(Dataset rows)
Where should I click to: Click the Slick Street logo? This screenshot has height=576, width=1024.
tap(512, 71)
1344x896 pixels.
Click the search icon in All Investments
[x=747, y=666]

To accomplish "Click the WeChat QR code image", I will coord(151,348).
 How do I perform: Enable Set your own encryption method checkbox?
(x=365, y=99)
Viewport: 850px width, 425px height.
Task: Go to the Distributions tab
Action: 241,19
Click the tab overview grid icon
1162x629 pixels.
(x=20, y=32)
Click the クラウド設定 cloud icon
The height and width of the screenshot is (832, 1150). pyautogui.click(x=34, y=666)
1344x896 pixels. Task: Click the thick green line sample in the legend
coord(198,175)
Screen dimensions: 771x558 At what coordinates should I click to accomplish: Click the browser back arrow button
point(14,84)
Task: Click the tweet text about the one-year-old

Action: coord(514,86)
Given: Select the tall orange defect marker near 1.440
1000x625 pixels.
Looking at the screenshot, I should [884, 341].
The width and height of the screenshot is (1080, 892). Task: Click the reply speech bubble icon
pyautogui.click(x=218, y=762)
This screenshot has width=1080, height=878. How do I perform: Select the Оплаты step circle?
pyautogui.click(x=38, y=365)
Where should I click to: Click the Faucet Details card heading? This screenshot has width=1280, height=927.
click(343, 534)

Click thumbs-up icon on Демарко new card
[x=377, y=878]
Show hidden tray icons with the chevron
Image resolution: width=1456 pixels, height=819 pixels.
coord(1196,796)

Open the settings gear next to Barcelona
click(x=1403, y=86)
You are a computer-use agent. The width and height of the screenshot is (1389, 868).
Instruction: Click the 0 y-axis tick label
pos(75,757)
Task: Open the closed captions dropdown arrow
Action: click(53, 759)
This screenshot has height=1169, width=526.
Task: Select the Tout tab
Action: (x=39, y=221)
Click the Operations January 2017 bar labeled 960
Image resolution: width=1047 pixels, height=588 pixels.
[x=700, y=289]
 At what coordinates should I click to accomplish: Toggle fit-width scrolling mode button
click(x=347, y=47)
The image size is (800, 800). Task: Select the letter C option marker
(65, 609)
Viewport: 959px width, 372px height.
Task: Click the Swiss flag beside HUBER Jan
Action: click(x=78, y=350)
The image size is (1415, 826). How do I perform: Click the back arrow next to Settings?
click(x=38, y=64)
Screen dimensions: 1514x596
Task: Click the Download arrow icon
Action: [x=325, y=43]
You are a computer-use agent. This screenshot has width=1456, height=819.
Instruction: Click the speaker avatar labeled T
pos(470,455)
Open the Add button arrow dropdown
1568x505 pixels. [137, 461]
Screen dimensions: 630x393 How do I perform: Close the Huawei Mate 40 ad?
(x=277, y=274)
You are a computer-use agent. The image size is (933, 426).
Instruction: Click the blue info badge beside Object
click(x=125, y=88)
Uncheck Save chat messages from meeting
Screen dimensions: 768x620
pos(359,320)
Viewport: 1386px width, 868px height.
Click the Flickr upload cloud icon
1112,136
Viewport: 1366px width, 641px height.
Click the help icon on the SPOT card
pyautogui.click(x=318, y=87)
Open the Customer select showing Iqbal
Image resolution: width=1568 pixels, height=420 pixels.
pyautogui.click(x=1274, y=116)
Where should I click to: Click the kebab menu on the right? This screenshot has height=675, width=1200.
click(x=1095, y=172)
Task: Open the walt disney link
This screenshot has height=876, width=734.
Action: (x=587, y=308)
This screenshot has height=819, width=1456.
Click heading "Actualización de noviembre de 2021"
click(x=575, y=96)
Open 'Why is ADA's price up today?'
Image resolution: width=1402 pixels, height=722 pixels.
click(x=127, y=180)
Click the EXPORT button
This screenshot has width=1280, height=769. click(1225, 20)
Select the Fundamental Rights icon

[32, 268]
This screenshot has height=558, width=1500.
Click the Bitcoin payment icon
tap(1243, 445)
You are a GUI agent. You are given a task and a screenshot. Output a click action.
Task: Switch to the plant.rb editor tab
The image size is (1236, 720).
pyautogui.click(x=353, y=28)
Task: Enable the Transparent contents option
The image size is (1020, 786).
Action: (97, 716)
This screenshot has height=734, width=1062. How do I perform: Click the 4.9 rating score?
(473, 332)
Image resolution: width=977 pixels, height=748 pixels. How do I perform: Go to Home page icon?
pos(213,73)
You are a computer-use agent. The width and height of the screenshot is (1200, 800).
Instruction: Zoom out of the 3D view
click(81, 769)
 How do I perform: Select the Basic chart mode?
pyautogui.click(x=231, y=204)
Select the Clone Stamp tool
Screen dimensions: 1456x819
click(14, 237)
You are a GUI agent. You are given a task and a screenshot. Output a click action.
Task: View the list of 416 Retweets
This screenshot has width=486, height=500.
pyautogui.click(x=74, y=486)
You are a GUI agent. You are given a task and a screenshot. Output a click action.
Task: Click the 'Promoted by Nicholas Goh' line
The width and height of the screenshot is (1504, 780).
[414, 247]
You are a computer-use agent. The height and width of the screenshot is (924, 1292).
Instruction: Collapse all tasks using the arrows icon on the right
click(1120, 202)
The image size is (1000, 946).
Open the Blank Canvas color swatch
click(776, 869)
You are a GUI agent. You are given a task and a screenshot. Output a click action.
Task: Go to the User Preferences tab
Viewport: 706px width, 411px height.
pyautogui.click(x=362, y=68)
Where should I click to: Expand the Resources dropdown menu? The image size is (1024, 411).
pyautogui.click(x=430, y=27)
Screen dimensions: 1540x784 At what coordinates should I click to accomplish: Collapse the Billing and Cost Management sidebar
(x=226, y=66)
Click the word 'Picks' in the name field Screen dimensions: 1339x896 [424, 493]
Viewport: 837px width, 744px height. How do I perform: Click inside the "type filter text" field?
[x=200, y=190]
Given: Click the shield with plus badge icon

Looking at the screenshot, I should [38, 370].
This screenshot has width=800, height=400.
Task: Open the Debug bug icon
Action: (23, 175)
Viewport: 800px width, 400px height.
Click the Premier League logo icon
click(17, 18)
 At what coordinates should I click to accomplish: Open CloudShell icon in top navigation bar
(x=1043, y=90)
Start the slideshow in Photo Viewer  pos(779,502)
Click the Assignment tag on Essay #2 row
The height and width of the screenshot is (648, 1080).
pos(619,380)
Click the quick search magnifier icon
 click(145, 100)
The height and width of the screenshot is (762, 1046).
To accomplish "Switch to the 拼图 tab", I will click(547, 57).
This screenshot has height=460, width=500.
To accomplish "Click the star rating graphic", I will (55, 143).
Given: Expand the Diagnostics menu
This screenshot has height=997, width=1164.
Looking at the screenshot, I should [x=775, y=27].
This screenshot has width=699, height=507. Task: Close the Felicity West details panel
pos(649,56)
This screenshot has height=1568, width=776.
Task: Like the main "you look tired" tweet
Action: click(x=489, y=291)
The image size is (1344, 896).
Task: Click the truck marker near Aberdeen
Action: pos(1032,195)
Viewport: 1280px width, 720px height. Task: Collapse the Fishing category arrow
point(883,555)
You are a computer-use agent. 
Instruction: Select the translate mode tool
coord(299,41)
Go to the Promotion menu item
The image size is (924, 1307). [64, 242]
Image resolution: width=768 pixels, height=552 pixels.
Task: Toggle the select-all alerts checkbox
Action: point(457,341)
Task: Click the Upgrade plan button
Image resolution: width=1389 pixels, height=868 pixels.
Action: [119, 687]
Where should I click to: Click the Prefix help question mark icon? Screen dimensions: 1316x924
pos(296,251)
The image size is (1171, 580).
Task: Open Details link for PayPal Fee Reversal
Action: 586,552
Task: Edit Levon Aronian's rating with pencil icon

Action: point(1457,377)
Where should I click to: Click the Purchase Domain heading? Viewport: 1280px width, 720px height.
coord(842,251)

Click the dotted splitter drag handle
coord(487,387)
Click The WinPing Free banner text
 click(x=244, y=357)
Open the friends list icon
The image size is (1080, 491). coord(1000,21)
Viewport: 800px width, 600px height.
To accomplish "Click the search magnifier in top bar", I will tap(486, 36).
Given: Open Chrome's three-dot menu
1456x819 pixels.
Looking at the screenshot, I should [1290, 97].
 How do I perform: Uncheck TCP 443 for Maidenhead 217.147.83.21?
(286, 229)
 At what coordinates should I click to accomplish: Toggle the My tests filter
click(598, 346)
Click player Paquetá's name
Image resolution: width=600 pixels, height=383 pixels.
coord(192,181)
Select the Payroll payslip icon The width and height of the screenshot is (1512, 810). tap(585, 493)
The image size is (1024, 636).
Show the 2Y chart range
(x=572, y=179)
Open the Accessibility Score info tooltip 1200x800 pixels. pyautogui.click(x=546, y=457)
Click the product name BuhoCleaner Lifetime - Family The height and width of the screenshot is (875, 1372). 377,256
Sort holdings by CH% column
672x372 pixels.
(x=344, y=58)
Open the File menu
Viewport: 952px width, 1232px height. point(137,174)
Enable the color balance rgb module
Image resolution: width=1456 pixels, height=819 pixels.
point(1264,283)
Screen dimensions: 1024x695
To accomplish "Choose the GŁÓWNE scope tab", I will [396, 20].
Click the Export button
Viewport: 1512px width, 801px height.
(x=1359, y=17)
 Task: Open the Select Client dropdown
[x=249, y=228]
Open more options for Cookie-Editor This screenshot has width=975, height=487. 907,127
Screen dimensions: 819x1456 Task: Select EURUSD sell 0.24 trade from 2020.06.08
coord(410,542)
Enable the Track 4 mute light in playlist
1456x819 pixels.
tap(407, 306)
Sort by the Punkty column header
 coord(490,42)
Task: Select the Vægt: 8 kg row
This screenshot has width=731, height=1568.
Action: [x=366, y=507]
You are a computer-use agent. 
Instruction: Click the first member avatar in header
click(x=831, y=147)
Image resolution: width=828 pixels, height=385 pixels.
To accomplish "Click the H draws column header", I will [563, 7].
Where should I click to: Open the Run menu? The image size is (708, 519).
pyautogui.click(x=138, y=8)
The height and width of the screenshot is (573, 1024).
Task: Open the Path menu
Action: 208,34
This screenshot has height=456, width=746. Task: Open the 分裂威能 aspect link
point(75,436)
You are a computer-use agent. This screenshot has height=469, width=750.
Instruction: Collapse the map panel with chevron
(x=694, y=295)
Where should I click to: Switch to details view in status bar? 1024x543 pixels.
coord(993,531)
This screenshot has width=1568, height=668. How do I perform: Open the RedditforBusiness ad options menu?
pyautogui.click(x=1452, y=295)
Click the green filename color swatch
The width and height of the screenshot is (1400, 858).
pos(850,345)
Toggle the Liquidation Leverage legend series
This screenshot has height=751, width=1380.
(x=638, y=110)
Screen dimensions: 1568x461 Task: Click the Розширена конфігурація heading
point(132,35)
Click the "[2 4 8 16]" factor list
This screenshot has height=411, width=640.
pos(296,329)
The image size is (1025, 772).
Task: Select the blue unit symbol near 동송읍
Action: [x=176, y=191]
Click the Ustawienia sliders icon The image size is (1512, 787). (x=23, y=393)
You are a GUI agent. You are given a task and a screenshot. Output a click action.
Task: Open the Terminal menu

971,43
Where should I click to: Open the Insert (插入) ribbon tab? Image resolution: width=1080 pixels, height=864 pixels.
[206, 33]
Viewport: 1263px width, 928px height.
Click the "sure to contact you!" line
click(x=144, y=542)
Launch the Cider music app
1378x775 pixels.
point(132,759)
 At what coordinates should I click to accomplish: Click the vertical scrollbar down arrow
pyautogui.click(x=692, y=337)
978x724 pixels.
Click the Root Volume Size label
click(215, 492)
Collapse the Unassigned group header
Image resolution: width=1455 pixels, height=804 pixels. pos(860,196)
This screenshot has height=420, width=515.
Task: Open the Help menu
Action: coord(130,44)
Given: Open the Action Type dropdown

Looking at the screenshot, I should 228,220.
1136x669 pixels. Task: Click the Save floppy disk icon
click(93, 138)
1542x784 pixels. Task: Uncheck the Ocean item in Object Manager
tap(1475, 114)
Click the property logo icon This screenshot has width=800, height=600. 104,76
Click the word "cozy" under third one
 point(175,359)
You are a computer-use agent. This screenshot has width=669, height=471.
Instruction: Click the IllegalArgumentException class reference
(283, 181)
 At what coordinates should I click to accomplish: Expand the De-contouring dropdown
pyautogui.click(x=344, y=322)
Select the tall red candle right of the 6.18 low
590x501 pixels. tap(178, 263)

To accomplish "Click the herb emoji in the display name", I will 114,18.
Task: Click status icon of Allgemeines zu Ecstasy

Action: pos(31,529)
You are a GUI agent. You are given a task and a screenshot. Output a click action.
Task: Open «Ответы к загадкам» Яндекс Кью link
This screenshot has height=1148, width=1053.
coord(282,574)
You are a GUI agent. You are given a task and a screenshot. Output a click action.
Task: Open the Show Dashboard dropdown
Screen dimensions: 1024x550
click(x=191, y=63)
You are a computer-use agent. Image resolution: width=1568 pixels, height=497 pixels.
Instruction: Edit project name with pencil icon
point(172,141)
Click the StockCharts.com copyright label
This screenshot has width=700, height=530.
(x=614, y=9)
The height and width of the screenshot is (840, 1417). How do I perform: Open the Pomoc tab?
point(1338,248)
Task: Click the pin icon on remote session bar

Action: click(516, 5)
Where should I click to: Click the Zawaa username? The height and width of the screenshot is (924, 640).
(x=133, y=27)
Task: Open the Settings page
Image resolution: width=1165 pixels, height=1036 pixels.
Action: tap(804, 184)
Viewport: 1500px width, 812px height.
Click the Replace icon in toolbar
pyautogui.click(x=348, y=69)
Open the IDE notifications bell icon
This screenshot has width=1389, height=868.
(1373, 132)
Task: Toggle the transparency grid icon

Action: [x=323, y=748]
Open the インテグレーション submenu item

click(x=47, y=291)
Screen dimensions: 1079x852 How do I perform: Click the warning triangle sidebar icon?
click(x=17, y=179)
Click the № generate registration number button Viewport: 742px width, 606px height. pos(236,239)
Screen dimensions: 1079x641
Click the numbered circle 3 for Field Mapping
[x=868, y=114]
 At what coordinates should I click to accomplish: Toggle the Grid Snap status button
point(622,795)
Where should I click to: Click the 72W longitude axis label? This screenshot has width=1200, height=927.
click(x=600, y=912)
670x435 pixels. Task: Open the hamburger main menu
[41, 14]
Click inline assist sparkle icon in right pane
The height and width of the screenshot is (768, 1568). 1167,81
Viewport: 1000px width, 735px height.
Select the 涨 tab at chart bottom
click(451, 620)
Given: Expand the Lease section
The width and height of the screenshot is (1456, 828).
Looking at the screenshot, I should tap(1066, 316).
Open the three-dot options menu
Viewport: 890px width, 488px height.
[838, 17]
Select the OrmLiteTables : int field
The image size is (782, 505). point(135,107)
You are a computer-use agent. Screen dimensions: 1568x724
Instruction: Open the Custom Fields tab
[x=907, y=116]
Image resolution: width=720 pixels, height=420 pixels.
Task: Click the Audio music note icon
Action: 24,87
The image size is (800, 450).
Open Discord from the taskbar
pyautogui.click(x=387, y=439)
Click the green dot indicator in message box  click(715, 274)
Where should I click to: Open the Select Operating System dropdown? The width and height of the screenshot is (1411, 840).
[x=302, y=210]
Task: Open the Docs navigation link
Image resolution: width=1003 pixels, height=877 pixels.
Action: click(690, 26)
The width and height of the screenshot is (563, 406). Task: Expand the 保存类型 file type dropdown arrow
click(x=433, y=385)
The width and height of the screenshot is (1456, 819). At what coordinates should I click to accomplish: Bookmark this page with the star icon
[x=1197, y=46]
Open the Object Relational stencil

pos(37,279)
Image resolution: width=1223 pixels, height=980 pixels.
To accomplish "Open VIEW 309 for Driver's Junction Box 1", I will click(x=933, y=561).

Goal:
Give the part of the lines above that opens with the line containing "You are a computer-use agent. Image" and closes with the line containing "The image size is (782, 505). point(135,107)" as a numbered list, including both of those lines and leaving out any blank lines.

Exercise response:
1. You are a computer-use agent. Image resolution: width=1568 pixels, height=497 pixels.
2. Instruction: Edit project name with pencil icon
3. point(172,141)
4. Click the StockCharts.com copyright label
5. This screenshot has width=700, height=530.
6. (x=614, y=9)
7. The height and width of the screenshot is (840, 1417). How do I perform: Open the Pomoc tab?
8. point(1338,248)
9. Task: Click the pin icon on remote session bar
10. Action: click(516, 5)
11. Where should I click to: Click the Zawaa username? The height and width of the screenshot is (924, 640).
12. (x=133, y=27)
13. Task: Open the Settings page
14. Image resolution: width=1165 pixels, height=1036 pixels.
15. Action: tap(804, 184)
16. Viewport: 1500px width, 812px height.
17. Click the Replace icon in toolbar
18. pyautogui.click(x=348, y=69)
19. Open the IDE notifications bell icon
20. This screenshot has width=1389, height=868.
21. (1373, 132)
22. Task: Toggle the transparency grid icon
23. Action: [x=323, y=748]
24. Open the インテグレーション submenu item
25. click(x=47, y=291)
26. Screen dimensions: 1079x852 How do I perform: Click the warning triangle sidebar icon?
27. click(x=17, y=179)
28. Click the № generate registration number button Viewport: 742px width, 606px height. pos(236,239)
29. Screen dimensions: 1079x641
30. Click the numbered circle 3 for Field Mapping
31. [x=868, y=114]
32.  At what coordinates should I click to accomplish: Toggle the Grid Snap status button
33. point(622,795)
34. Where should I click to: Click the 72W longitude axis label? This screenshot has width=1200, height=927.
35. click(x=600, y=912)
36. 670x435 pixels. Task: Open the hamburger main menu
37. [41, 14]
38. Click inline assist sparkle icon in right pane
39. The height and width of the screenshot is (768, 1568). 1167,81
40. Viewport: 1000px width, 735px height.
41. Select the 涨 tab at chart bottom
42. click(451, 620)
43. Given: Expand the Lease section
44. The width and height of the screenshot is (1456, 828).
45. Looking at the screenshot, I should tap(1066, 316).
46. Open the three-dot options menu
47. Viewport: 890px width, 488px height.
48. [838, 17]
49. Select the OrmLiteTables : int field
50. The image size is (782, 505). point(135,107)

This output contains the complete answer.